Go applications compiled to WASM with the browser as target are quite inefficient and large. Both the download payload and performance could be improved by implementing support for WASM-GC.
Chrome recently enabled WASM-GC https://developer.chrome.com/blog/wasmgc/
Comment From: dominictobias
Another good article: https://v8.dev/blog/wasm-gc-porting
Comment From: xushiwei
This is what I want most in future Go version iterations.
Comment From: syrusakbary
Once Go ships with Wasm-GC support, the binaries produced should be super small... eager to see how the Go team progresses on this!
Comment From: ianlancetaylor
CC @golang/wasm
Comment From: johanbrandhorst
After looking briefly at various articles about this, I expect this will be an enormous amount of work, almost comparable to writing an entirely separate compiler. There would have to be special cases at many levels within the compiler. I would also love to see this, but I think it will be hard without considerable effort.

-.-.-

## [PROMPT 1]
Return each line of the listing that contains the string "Open", matching case exactly.
The thread above and the listing that comes next have nothing to do with each other.

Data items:

-.-.-

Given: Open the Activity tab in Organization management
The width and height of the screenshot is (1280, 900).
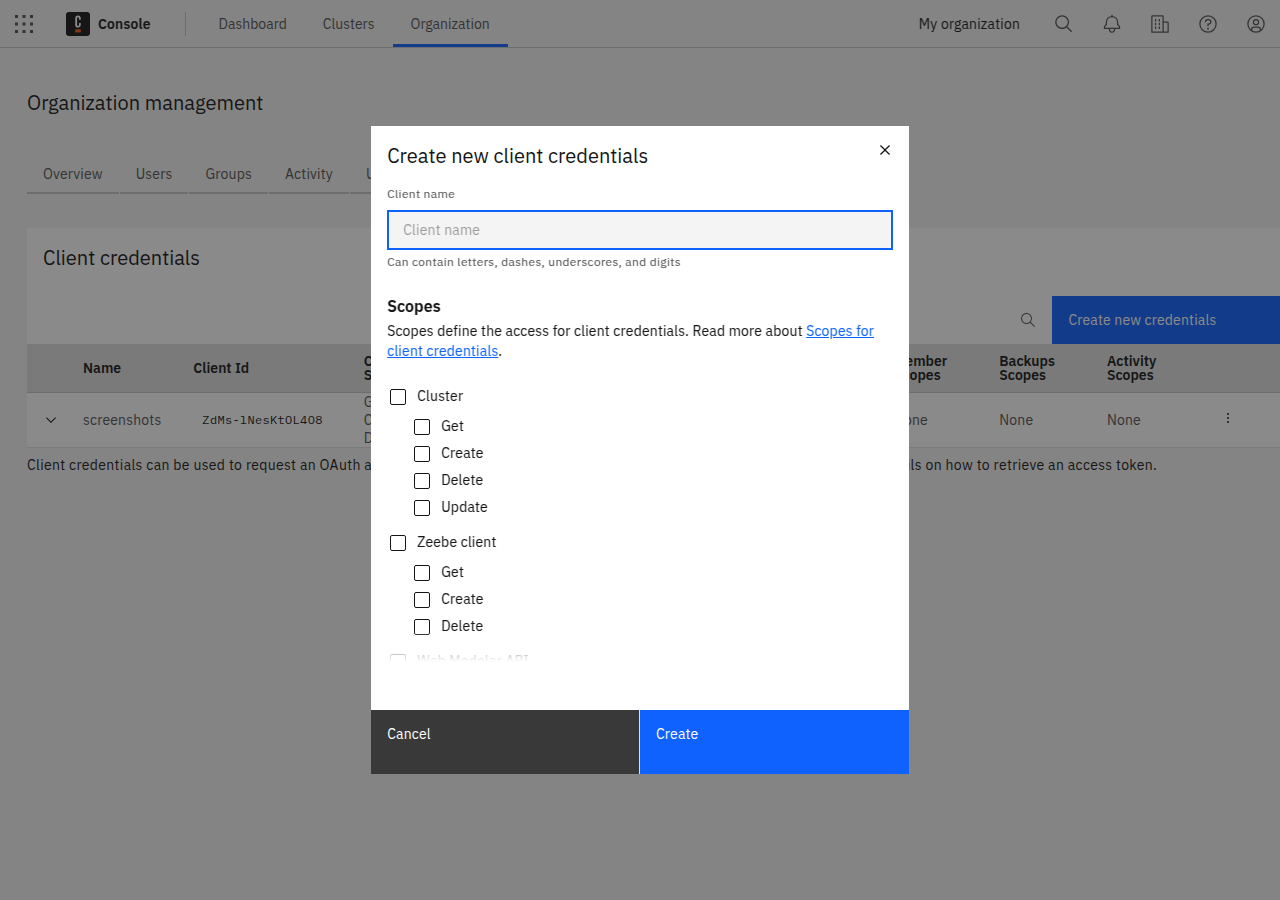Looking at the screenshot, I should point(308,174).
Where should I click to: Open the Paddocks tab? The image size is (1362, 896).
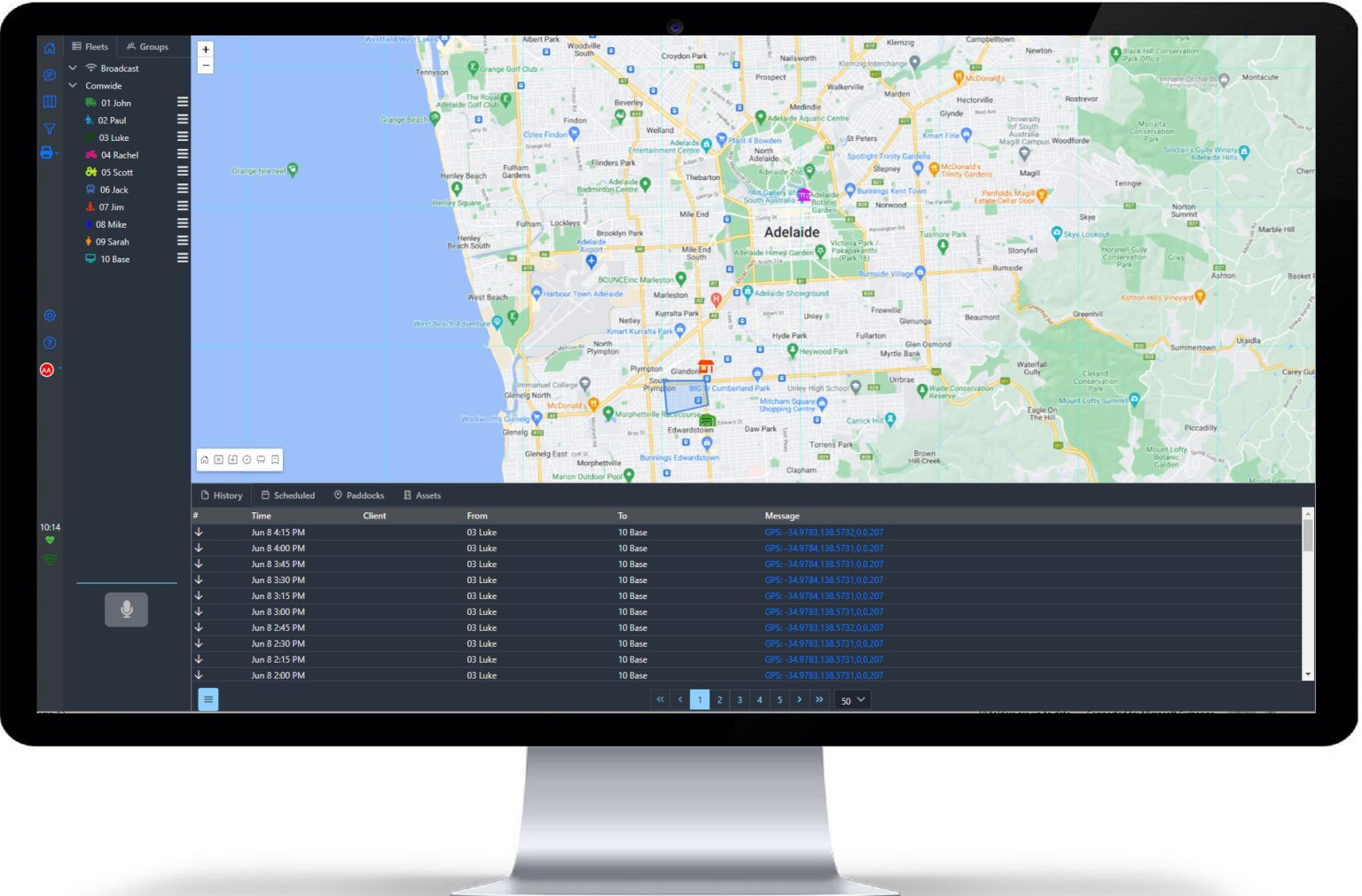[x=359, y=495]
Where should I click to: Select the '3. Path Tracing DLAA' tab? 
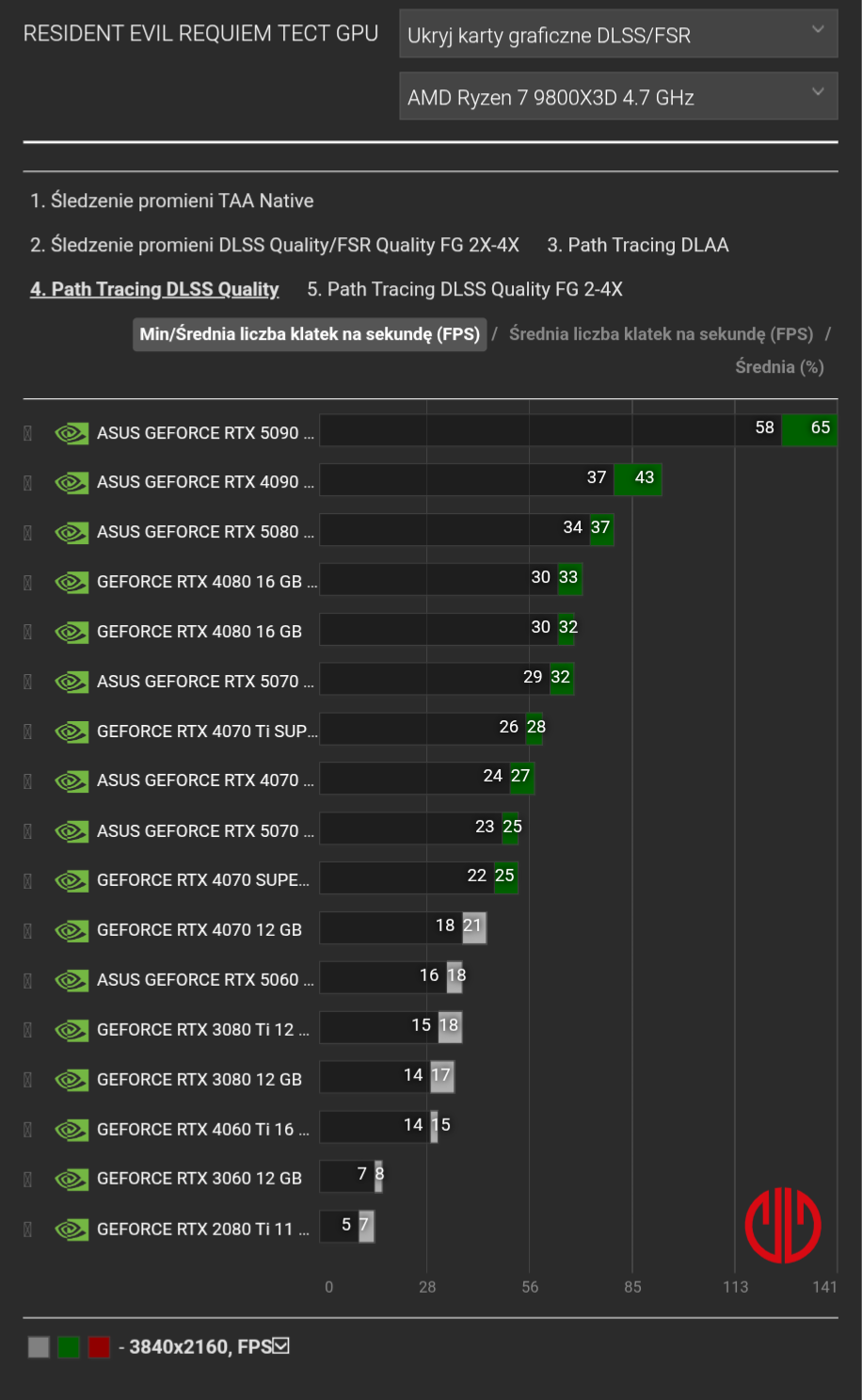[x=638, y=245]
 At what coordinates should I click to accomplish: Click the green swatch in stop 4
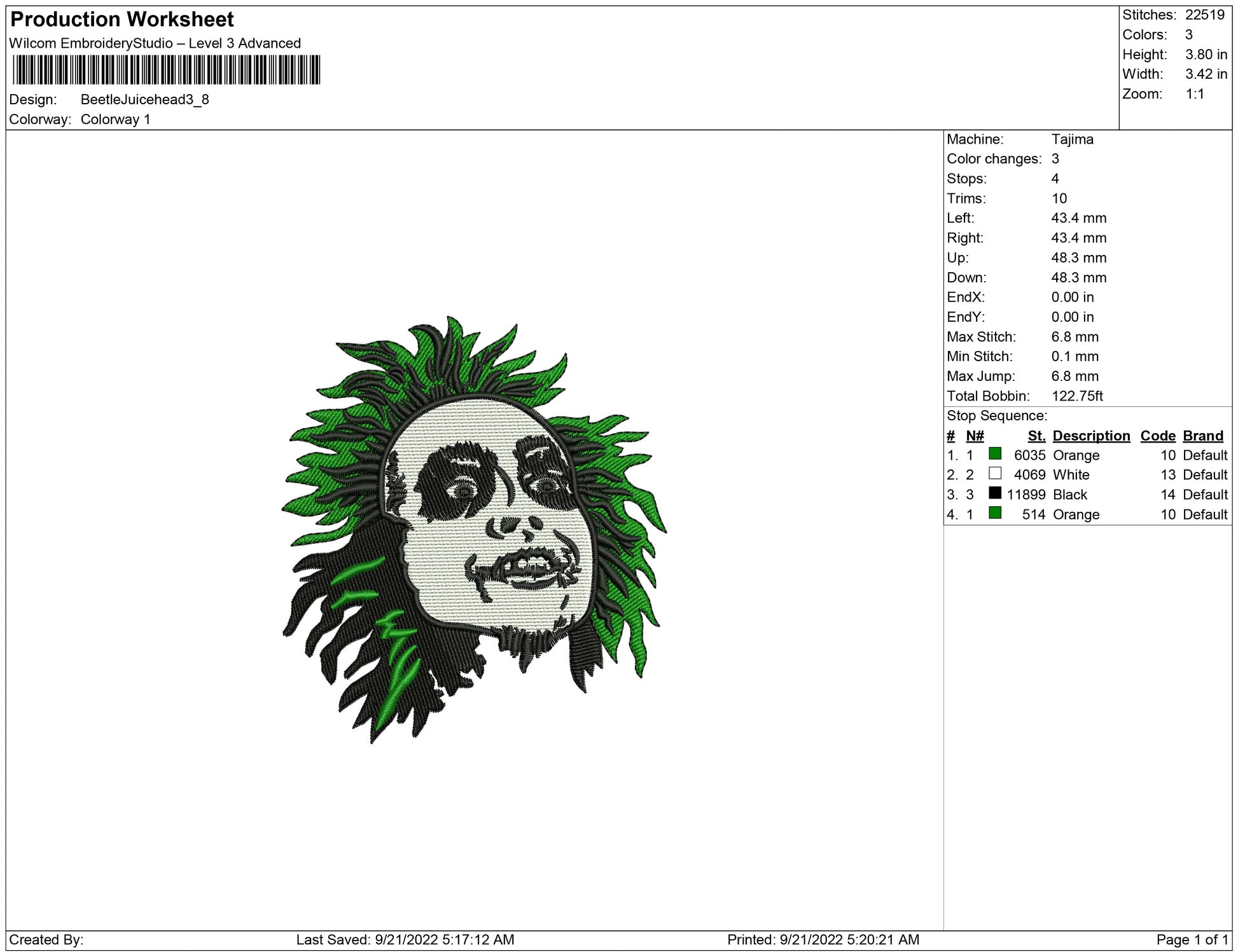tap(995, 513)
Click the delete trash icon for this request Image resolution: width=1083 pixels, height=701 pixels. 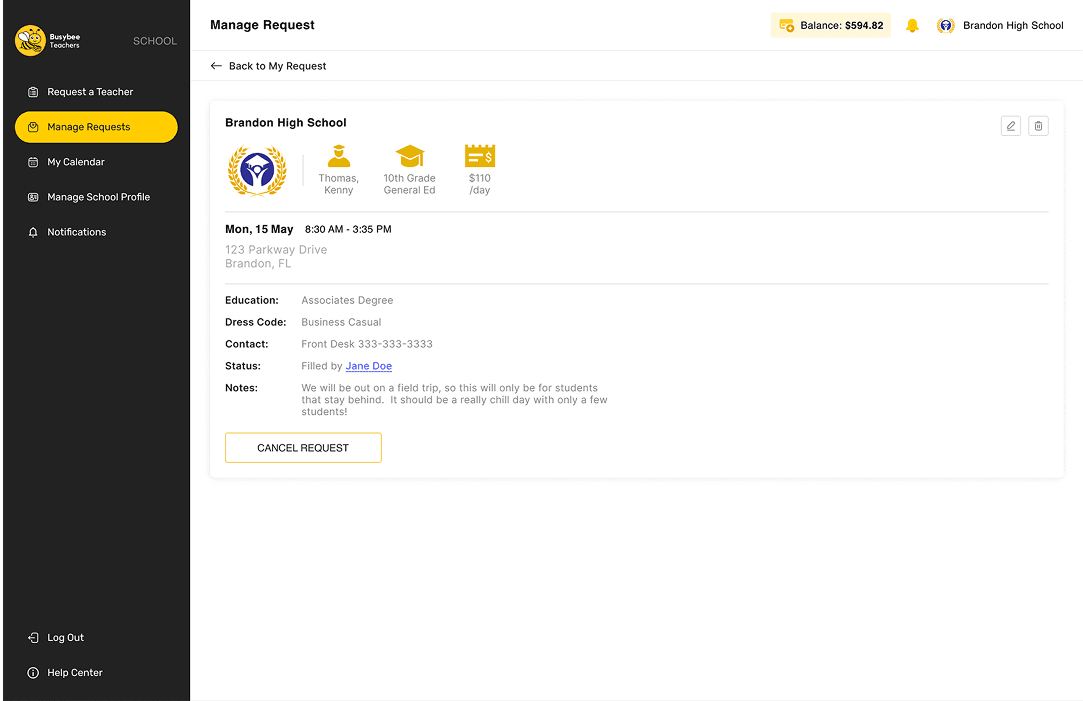pyautogui.click(x=1038, y=125)
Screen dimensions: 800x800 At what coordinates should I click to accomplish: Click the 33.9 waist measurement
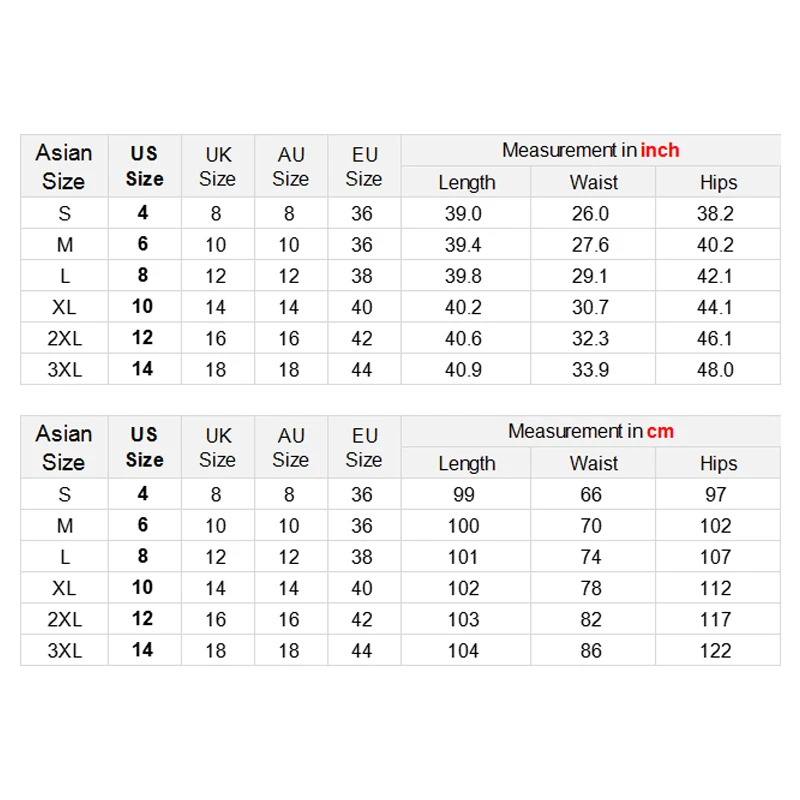pyautogui.click(x=590, y=370)
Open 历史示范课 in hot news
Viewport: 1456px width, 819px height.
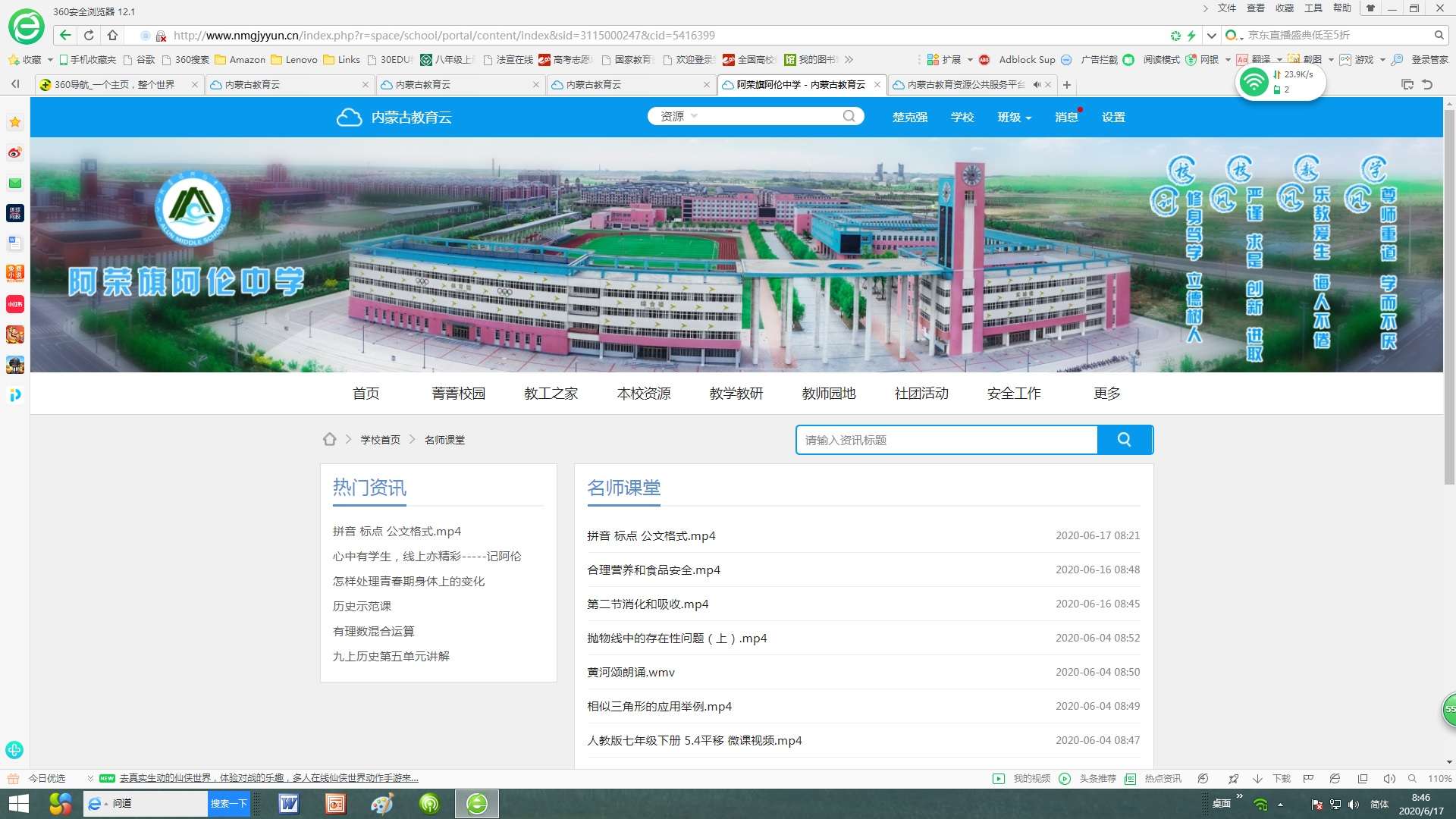(362, 607)
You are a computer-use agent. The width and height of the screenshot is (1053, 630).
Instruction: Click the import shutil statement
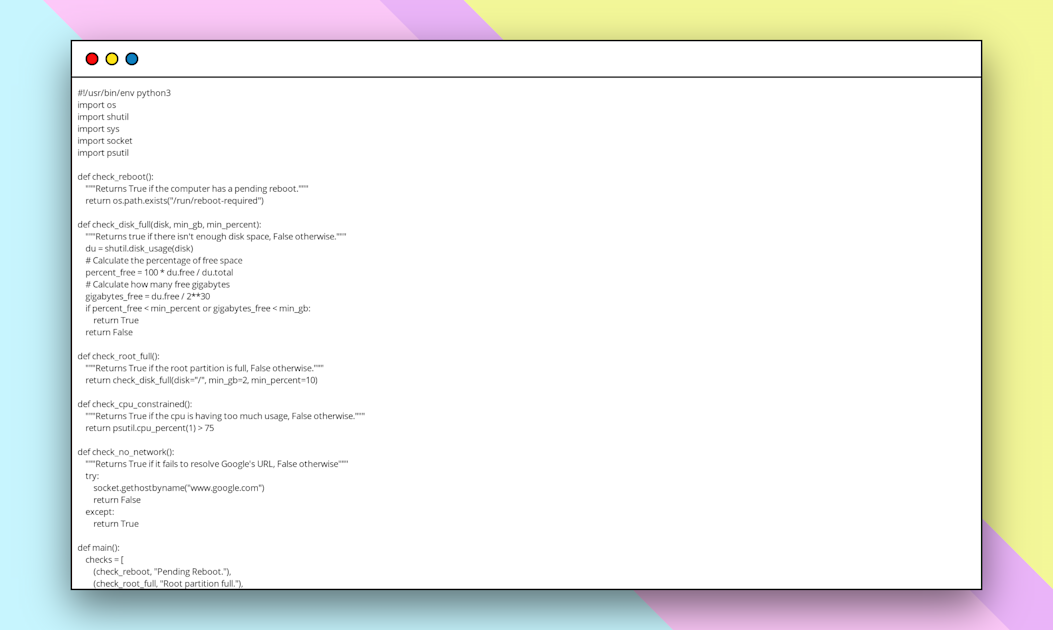pos(101,116)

-.-.-

## [PROMPT 2]
Using the thread on Go and WASM-GC, say yes or no to each statement and quote the words that decide it: (a) Chrome has recently enabled WASM-GC. (b) johanbrandhorst expects adding WASM-GC support to take little work. (c) syrusakbary expects Go binaries built with WASM-GC support to be super small.

## [ANSWER 1]
Given: Open the Activity tab in Organization management
Where should I click to: Open the Paddocks tab? The image size is (1362, 896).
Open 历史示范课 in hot news

## [ANSWER 2]
(a) Yes: "Chrome recently enabled WASM-GC"
(b) No: "I expect this will be an enormous amount of work"
(c) Yes: "the binaries produced should be super small"